For each received TASK\_INFO message, the Injector sends the object code of the task to the address embodied in the message (8). When an *SP* receives and stores the object code in the *PE* internal memory, the task is scheduled to execute, and it sends a TASK\_ALLOCATED message to its manager *PE* (9). Once received all TASK\_ALLOCATED messages, the admission protocol finishes. A fault in a *VGM* or an *LM* in any steps of this protocol is critical.
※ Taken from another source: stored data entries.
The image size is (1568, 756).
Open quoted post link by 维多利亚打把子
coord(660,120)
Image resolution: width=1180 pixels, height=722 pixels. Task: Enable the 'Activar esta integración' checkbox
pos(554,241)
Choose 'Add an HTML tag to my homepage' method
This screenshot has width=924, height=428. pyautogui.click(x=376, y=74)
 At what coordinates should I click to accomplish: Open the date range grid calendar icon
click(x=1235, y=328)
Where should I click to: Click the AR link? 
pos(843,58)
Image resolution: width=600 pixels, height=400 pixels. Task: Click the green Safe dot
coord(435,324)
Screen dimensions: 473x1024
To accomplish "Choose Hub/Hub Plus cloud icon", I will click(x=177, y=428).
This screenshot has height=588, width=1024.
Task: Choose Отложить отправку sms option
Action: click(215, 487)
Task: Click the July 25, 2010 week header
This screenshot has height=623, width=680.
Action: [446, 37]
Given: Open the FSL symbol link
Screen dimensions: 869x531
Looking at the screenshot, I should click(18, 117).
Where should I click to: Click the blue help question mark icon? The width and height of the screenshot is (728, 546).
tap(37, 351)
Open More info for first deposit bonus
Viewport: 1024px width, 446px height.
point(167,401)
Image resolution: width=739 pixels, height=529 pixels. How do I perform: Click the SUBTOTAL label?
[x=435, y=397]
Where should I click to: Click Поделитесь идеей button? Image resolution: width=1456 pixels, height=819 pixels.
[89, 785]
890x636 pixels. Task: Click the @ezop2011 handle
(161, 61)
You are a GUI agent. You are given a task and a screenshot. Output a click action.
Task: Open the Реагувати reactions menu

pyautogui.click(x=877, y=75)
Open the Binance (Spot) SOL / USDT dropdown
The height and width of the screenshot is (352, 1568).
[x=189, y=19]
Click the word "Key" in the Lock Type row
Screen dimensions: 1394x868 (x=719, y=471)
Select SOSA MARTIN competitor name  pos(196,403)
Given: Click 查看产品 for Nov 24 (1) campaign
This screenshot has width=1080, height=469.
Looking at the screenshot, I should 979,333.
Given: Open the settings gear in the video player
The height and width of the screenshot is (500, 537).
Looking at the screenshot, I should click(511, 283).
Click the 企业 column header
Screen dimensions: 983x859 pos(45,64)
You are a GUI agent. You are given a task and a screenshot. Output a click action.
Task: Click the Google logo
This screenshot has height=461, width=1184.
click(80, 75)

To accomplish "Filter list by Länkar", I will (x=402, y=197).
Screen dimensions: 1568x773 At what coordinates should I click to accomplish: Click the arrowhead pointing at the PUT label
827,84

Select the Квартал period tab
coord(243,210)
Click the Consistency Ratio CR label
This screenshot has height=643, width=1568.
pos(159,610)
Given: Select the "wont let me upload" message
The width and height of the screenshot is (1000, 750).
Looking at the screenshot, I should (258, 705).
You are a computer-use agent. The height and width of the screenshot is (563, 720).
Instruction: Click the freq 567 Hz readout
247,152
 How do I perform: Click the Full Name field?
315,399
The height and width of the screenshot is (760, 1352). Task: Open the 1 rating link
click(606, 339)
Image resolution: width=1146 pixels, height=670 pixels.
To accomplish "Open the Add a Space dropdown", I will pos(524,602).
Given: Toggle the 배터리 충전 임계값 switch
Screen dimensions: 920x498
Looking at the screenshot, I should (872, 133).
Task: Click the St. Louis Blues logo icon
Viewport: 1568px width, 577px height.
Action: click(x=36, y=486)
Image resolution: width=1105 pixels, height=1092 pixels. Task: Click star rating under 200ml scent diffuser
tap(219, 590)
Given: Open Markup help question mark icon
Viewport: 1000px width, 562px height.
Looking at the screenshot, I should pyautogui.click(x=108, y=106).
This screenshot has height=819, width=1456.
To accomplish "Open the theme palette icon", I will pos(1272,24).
If it occurs, the injector needs to restart the application admission protocol.

# 6.3 Fault Recovery during Application Admission

This section presents the actions executed during a permanent fault detected in the primary link of the Injector, and the actions executed when a fault arises in a manager *PE* during the application admission.

# 6.3.1 Recovery from a Fault in the Primary Link

Figure 6.4 presents the application admission protocol with a fault in the primary link. The injector starts the application admission protocol (events 1 to 4). At a given moment (5), a fault is detected in the primary link, and the injector is transmitting Task B object code (6) when the fault occurs. The injector sends to the *SP*, through the *brNoC*, a Broken\_Task\_Message, notifying that the transmission was interrupted. The SP2 receives this message (event 7), and release the memory area used to receive the task. Next, the SP2 kernel sends a Broken\_Task\_ACK message, notifying the injector that SP2 is ready to receive Task B object code (event 8). The injector broadcasts a Change\_Link\_Service to

the *VGM* and all managers, notifying the new connection address. After that, the injector retransmits Task B object Code. The protocol continues its operation, now using the secondary link.



Figure 6.4 – Fault in a the primary link.

If the fault is detected when the injector is not sending object codes, i.e., the data *NoC* is not in use, the injector simply switches the link and sends a Change\_Link\_Message message (9) to the *VGM* and all managers, notifying the new connection address.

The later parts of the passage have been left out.